━━━━━ BRANO FORNITO
Tale tipologia di azienda ha rappresentato e rappresenta tuttora una grande risorsa per il sistema Italia: è grazie a questo tessuto produttivo che si è riuscito a creare e ad imporre sui mercati internazionali il brand Made in Italy fino a divenire sinonimo di qualità e prestigio.

C’è anche, tuttavia, un rovescio della medaglia: il passaggio generazionale. Una criticità di importanza strategica sulla quale molto spesso inciampano le nostre imprese, andando così incontro, nella migliore delle ipotesi, a processi di progressiva decrescita e mancata innovazione.

A rinforzare tale convinzione c’è la spietatezza e la glacialità dei numeri: due aziende su tre scompaiono entro cinque anni dal passaggio dalla prima alla seconda generazione e solo un’impresa su cinque arriva alla terza generazione; la parte restante è capace solo di passare il testimone, in qualche modo, da padre a figlio, ma non da nonno a nipote. Il 10% dei fallimenti annui delle aziende è derivante dalla mancata pianificazione e gestione del passaggio generazionale.Questo vuol dire che quando il “Fondatore” decide di cedere il timone d’impresa ai discendenti, il rischio di sopravvivenza dell’azienda è molto elevato.

Ecco il punto. Vale la pena, infatti, spendere alcune parole su questa figura e far partire l’analisi proprio da qui.
━━━━━━━━━━
━━━━━ DATI RACCOLTI
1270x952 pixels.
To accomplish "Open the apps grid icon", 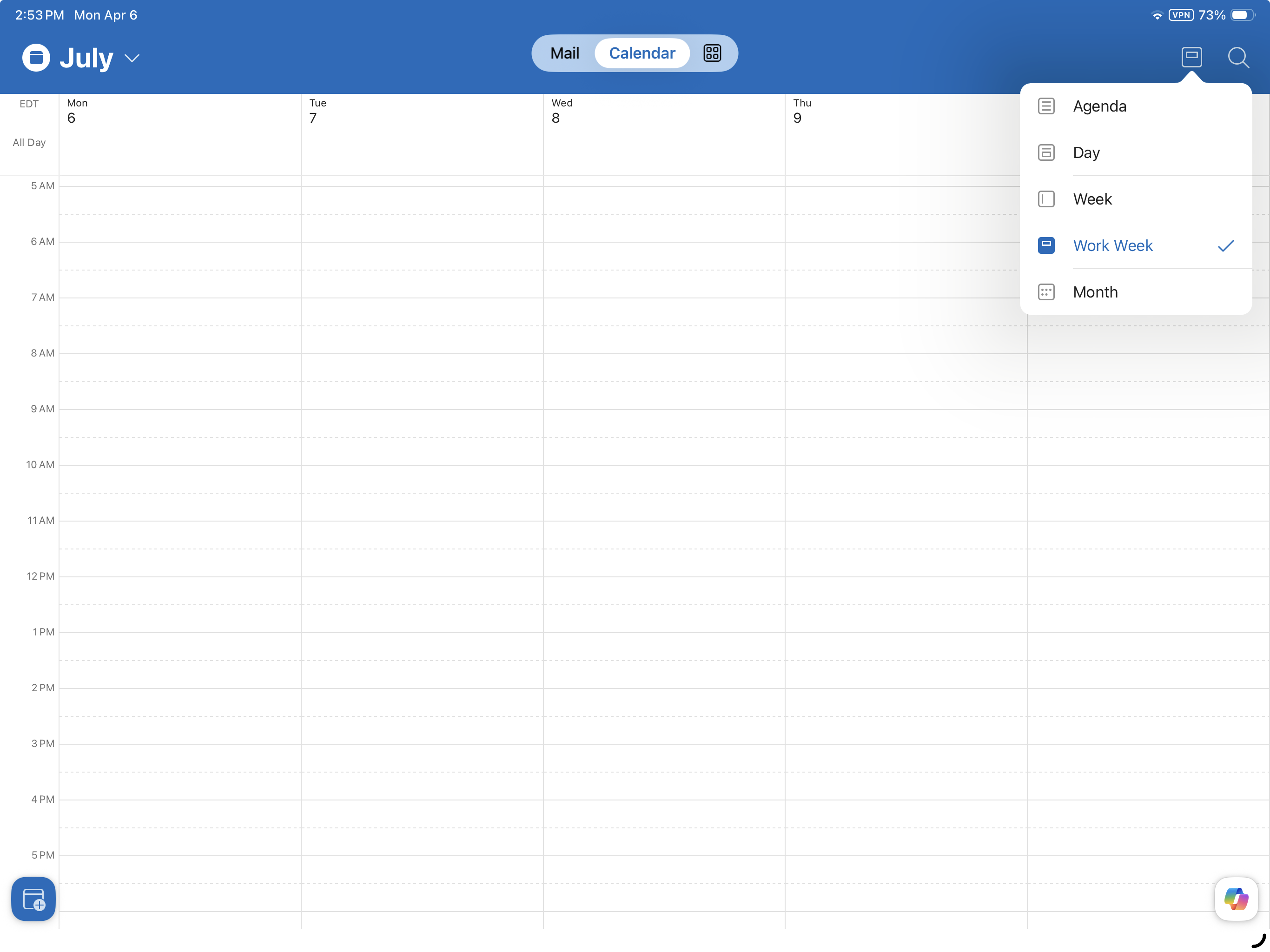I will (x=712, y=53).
━━━━━━━━━━
=== OBIETTIVO DELL'ESERCIZIO ===
Prosegui il brano sul passaggio generazionale nelle imprese, riprendendo subito dopo la sua ultima frase. L'elenco non ha alcun ruolo in questa attività.

=== RISPOSTA AL COMPITO ===
La fotografia del “Fondatore”, che io amo chiamare “pioniere”, ci evidenzia una persona che ha la volontà di lanciarsi verso l’ignoto, di assumersi i rischi, di innovare, sperimentare, alla ricerca costante di nuove modalità di business. Il pioniere non apre un’azienda ma costruisce la sua opera d’arte a propria immagine e somiglianza, ed è talmente legato alla sua creatura che finisce col dedicare un numero esagerato di ore al lavoro. Non ha bisogno di formazione perché ama i suoi clienti e il suo personale ed è abilissimo nel fidelizzarli. Le sue caratteristiche di unicità rappresentano linfa vitale per il sistema economico nella sua complessità. Ma è tutto rose e fiori? Non di certo e sicuramente non sempre.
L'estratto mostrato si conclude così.